Removing duplicated row having same keys in different column

Question

I am writing a code to look for duplicated Sub_brand_Descriptions in the same table having the same brand_code. I was able to produce the table below (which is what I need) however the first row and second row is the same because I am joining the table with itself. Is there a way to remove any of the duplicated row as distinct will not work (Different sub-brand id in the same column but because it appears in the row below in a different column, technically they are the same)?

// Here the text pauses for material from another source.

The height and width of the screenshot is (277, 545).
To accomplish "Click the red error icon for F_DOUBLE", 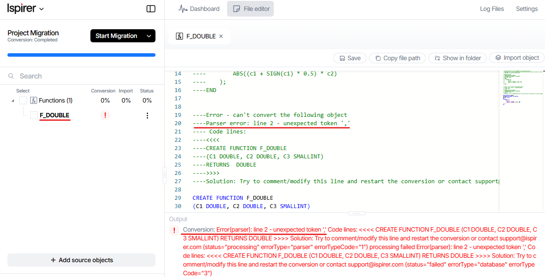I will [x=105, y=115].
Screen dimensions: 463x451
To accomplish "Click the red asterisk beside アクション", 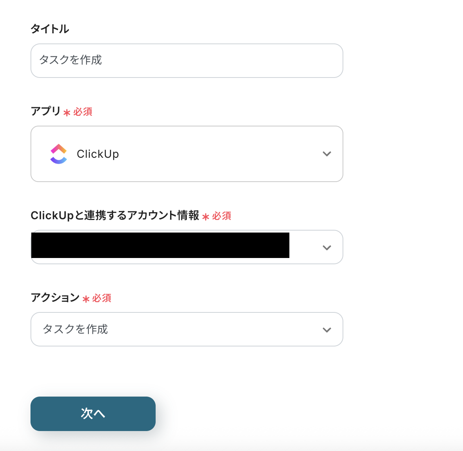I will (x=86, y=299).
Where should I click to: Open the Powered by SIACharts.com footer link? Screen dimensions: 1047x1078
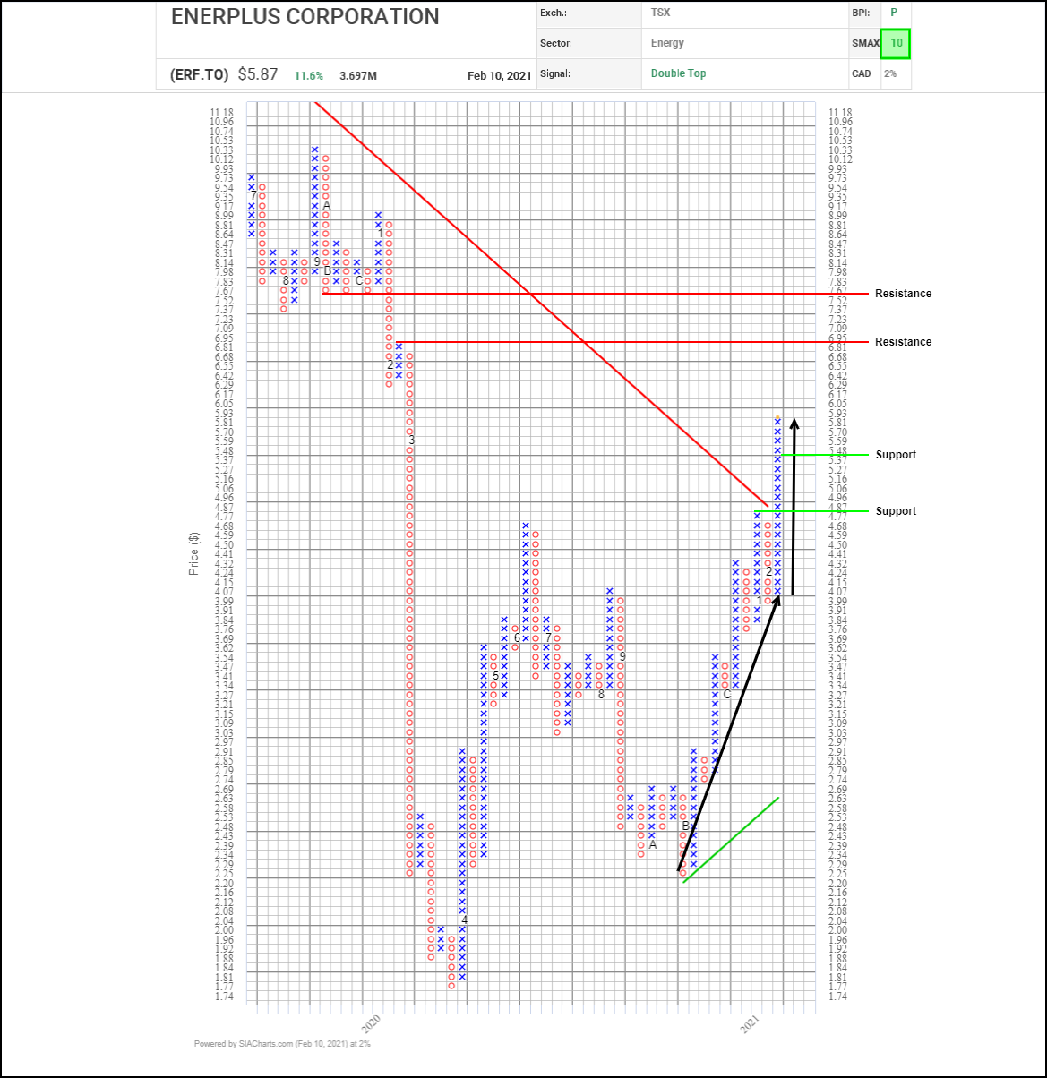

select distinct brands.BRAND_ID as Brand_Code, sub.SUB_BRAND_ID as Sub_Brand_ID1, sub.SUB_BRAND as Sub_Brand_Descrption1, sub2.SUB_BRAND_ID as Sub_Brand_ID2, sub2.SUB_BRAND as Sub_Brand_Descrption2 from table1 as brands inner join table2 as sub on sub.BRAND_ID = brands.BRAND_ID and sub.LANGU = 'E' inner join table2 as sub2 on sub2.SUB_BRAND = sub.SUB_BRAND and sub2.LANGU = 'E' where sub.SUB_BRAND_ID != sub2.SUB_BRAND_ID and sub.BRAND_ID = sub2.BRAND_ID

Brand_Code	Sub_Brand_ID1	Sub_Brand_Descrption1	Sub_Brand_ID2	Sub_Brand_Descrption2
ABC	X123	X123ABC	Y123	X123ABC
ABC	Y123	X123ABC	X123	X123ABC

Desired output:

Brand_Code	Sub_Brand_ID1	Sub_Brand_Descrption1	Sub_Brand_ID2	Sub_Brand_Descrption2
ABC	X123	X123ABC	Y123	X123ABC

Source data: Table 1:

Brand_ID	label
ABC	1
CDE	1
EFG	2

source Table 2:

Brand_ID	Sub_Brand_ID	Sub_Brand	Language
ABC	X123	X123ABC	E
ABC	Y123	X123ABC	E
BBC	X223	H23ABC	E
BBC	Y223	H23ABC	E

Please provide sample data and actual desired results, ideally a Minimal, Reproducible Example — Stu
– Stu, Commented Nov 1, 2021 at 21:04
@Stu - added desired output. Essentially table2 contain both the sub_brandID and sub_brand_Description and I want to look for duplicated sub_brand_description within the table itself. — BKB
– BKB, Commented Nov 1, 2021 at 21:11
No you've added desired output of your current output, which is not the same as desired output given your actual source data; with what you've provided the answer is simply select distinct — Stu
– Stu, Commented Nov 1, 2021 at 21:13
How will you handle situations where there are more than two Sub_Brand_ID values for one Sub_Brand value? — Eric Brandt
– Eric Brandt, Commented Nov 1, 2021 at 21:29

Himanshu Agrawal · Accepted Answer · 2021-11-01 21:42:32Z

add a function for row_number in your query and filter it for 1, see example below: (you can change order_by_clause as per your requirement)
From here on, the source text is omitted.